Groupon success catastrophe

I bought a Groupon for a local restaurant. About 1 week before it expired I went to make a dinner reservation and it turned out that they were booked up for the next 3 months – and so effectively I could not use the groupon for dinner. I have to use it for lunch, and given the price and the value of the coupon, I need to go with a group of 4 people!

I spoke to the owner about the situation, and based on his sad tone I asked him if the groupon promotion had been a good thing. He was adamant that it was the worse thing they had ever done and he would never do it again! They had sold tons of groupons and everyone waited till the last week or two to try to book and suddenly they are overrun.

Here’s a similar story of a groupon success catastrophe that just came across the wire:

“The bakery, based in Woodley, received 8,500 requests for a dozen cupcakes, far above the normally 100 it produces a month. Brown suddenly had to make 102,000 cupcakes. Brown’s company only employs eight people, and she had to bring in an outside agency to handle the orders. The temporary agency cost her $19,500, effectively wiping out her year’s profits, MSNBC reported. “Without doubt, it was my worst ever business decision,” she told BBC. “We had thousands of orders pouring in that really we hadn’t expected to have. A much larger company would have difficulty coping.” (from Global Post)

Check out CityPockets

I’ve been using various Groupon-ish web sites to great advantage.

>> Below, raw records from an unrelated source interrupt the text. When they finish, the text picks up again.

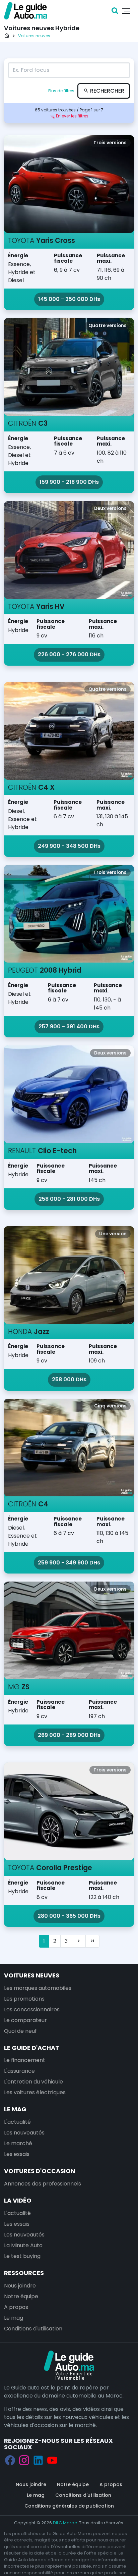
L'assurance (19, 2071)
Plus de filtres (61, 91)
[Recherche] (115, 11)
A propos (16, 2307)
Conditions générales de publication (69, 2506)
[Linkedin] (38, 2460)
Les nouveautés (24, 2132)
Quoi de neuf (20, 2031)
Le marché (18, 2143)
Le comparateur (25, 2020)
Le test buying (22, 2256)
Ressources (24, 2273)
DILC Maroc (65, 2523)
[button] (69, 116)
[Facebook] (10, 2460)
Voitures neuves (31, 1975)
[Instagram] (24, 2460)
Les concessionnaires (32, 2009)
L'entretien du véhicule (33, 2081)
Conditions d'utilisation (33, 2328)
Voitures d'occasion (39, 2171)
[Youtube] (52, 2460)
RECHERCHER (106, 91)
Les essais (16, 2154)
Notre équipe (21, 2296)
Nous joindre (20, 2285)
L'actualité (17, 2122)
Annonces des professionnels (42, 2183)
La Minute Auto (23, 2245)
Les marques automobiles (37, 1988)
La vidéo (17, 2200)
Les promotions (24, 1999)
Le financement (24, 2060)
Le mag (15, 2109)
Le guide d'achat (31, 2048)
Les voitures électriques (35, 2092)
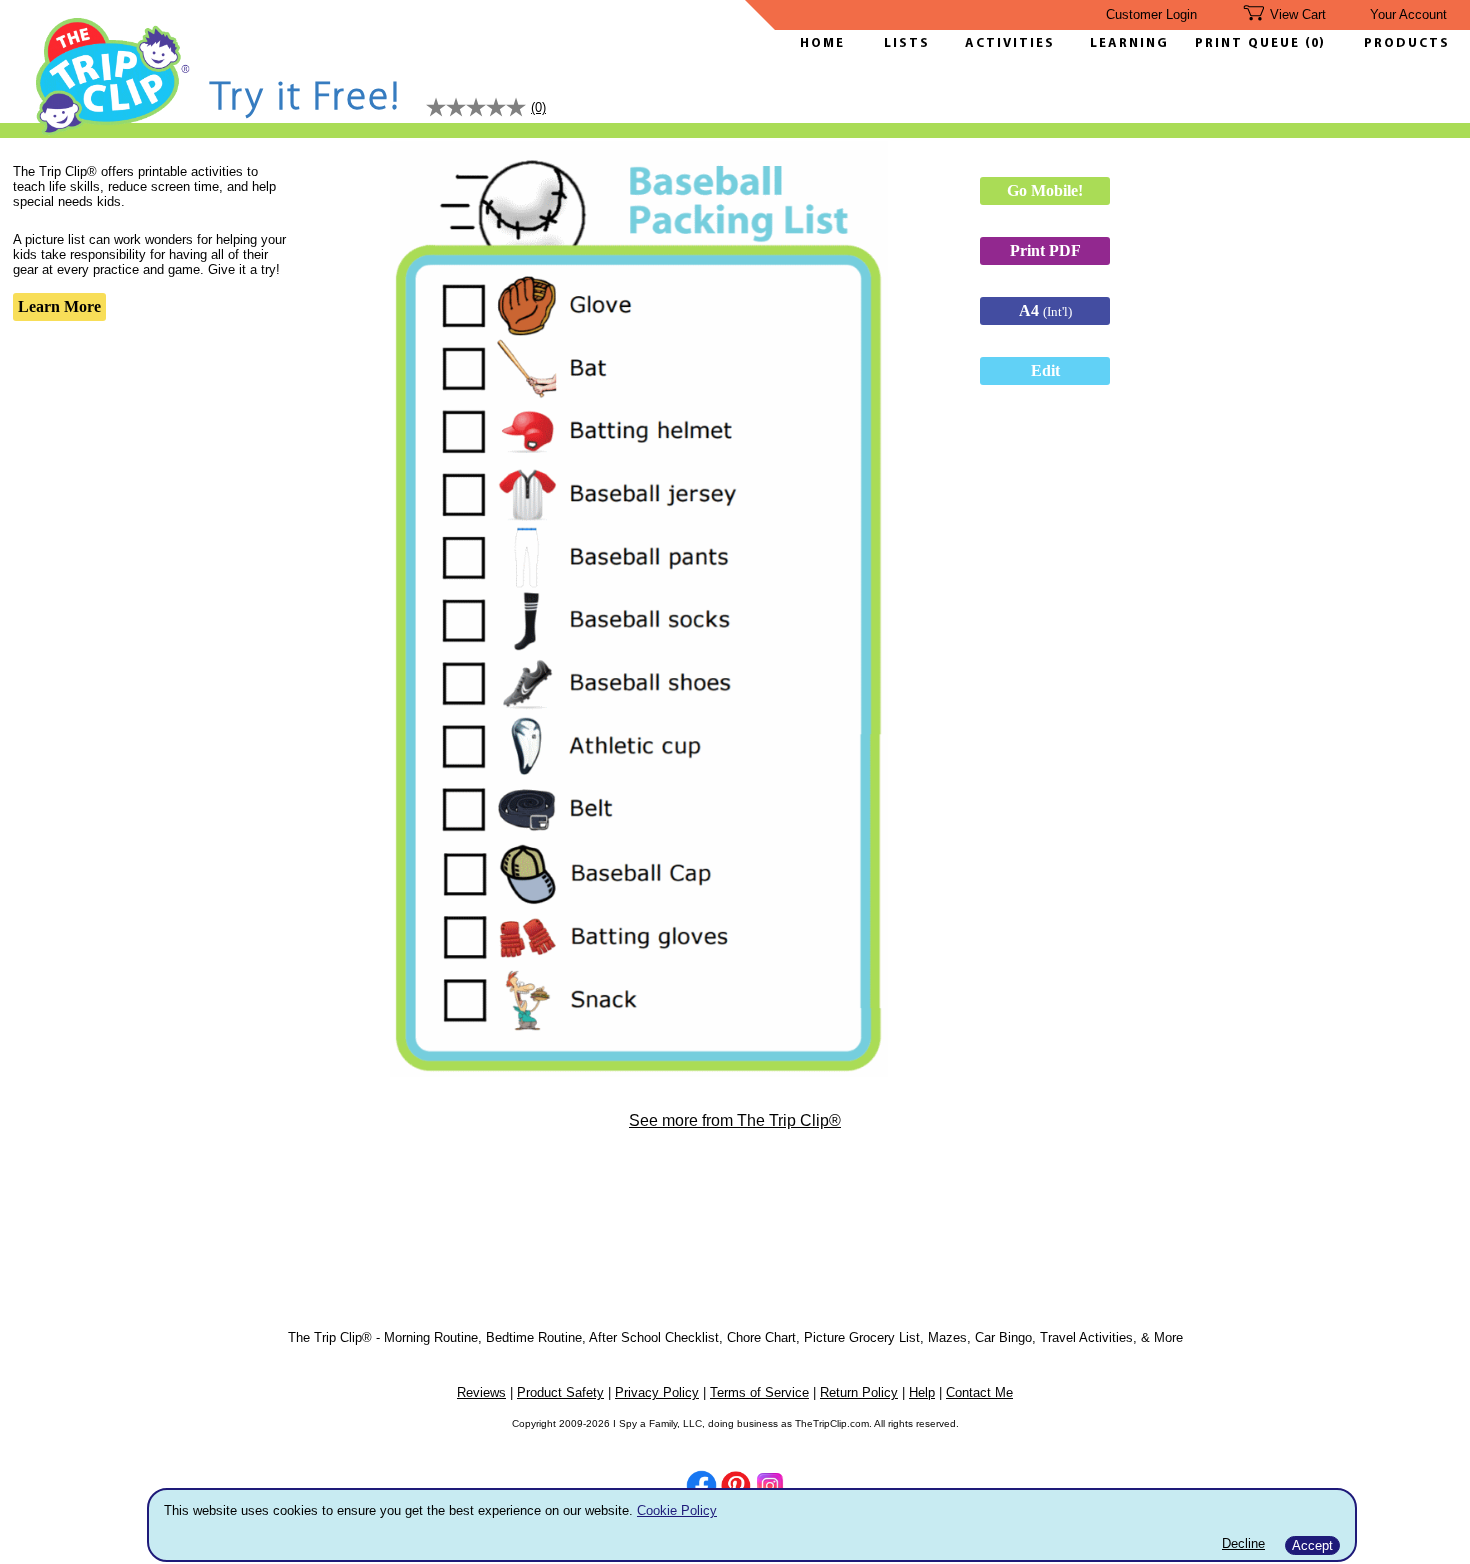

Whether it’s Groupon itself, or LivingSocial, OpenTable and others, I send all their offers to an email folder and scan the 10-15 offers I get a day in one glance (2 seconds) to see if anything jumps out. I end up buying a coupon from one of them about once a month.

Along comes CityPockets. The site solves the problem of how to remember what coupons you have and especially reminds you to use them if you lose track of what you have. It actually can log into each of your groupon-ish accounts and grab whatever new coupons appears there and displays them in one unified list.

Free, useful and saves money too. I recommend CityPockets!